Das Schussglück ist eben ein Vogerl, wovon der Österreicher Julian Eberhard bei der WM im Vorjahr in Östersund profitierte. Im Massenstartrennen bog er als Zwölfter zum Schießen ab. Nach einer Windlotterie lief er als Zweiter wieder weg und als Dritter ins Ziel. Gerade die spannungsgeladenen Formate wie Massenstart oder
Verfolgung begeistern die Zuschauer, weil Mann gegen Mann und Frau gegen Frau direkt antreten und jeder gleich sieht, wer der Sieger ist. Der Erfindungsgeist beim Wettkampf-Ablauf hat wesentlich zur Popularität des Biathlons beigetragen. Anders als der schwerfällige Skiweltverband FIS hat sein Biathlon-Pendant IBU (Sitz in Salzburg-Nonntal) die Bewerbsformate im Lauf der Jahrzehnte publikumswirksam weiterentwickelt
Das Vorgängerformat, die „militärische Patrouille“fand zwischen 1924 und 1948 mehrfach als Vorführbewerb bei Olympischen Spielen statt, selbstverständlich in Uniformen und mit Offizieren als Mannschaftsführern. Die Herren der Ringe pflegten in dieser Ära eine seltsame Sympathie für Kriegshandwerk mit sportlicher Anmutung.

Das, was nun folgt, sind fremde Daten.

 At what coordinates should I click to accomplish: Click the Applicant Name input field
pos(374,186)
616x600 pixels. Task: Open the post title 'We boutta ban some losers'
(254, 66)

Die Neuerfindung, immer noch sehr militärisch geprägt, aber in friedliebenderen Zeiten harmlos „Biathlon“genannt, erlebte 1958 die erste Weltmeisterschaft in Saalfelden. Ganze 28 Läufer aus fünf Nationen bestritten ein 20-Kilometer-Einzelrennen. Die Lokalmatadore hatten beim Bundesheer sichtlich zu wenig Scharfschießen geübt: Ein rot-weiß-roter Teilnehmer schaffte es, kein einziges der 20 Ziele (natürlich Luftballons) zu treffen.
Seit damals ist fast alles anders geworden. Nur den 20-Kilometer-Einzelbewerb (15 Kilometer für die Frauen) gibt es nach wie vor. Wie lange noch? Es gibt Bestrebungen, das letzte Relikt der WollstutzenÄra dem Diktat der TV-Quoten zu opfern. Der Trend geht zu leichter verdaulichen Eventportionen wie beim jährlichen Biathlon-Remmidemmi vor 60.000 Fans in der Fußballarena in Gelsenkirchen: Ein MixedSprint mit noch kürzeren Laufstrecken und mehr Schieß-Action soll ins Weltcupprogramm aufgenommen werden. Auch ein Massenstart mit 60 statt bisher 30 Läufern ist angedacht. Die Biathleten selbst sind eher skeptisch: „Ich finde, wir sollten bei unseren Wurzeln bleiben“, findet etwa die deutsche Weltcupläuferin Denise Herrmann. Der Blick auf die Zuschauerzahlen gibt ihr recht: Biathlon funktioniert, egal in welchem Wettkampfformat.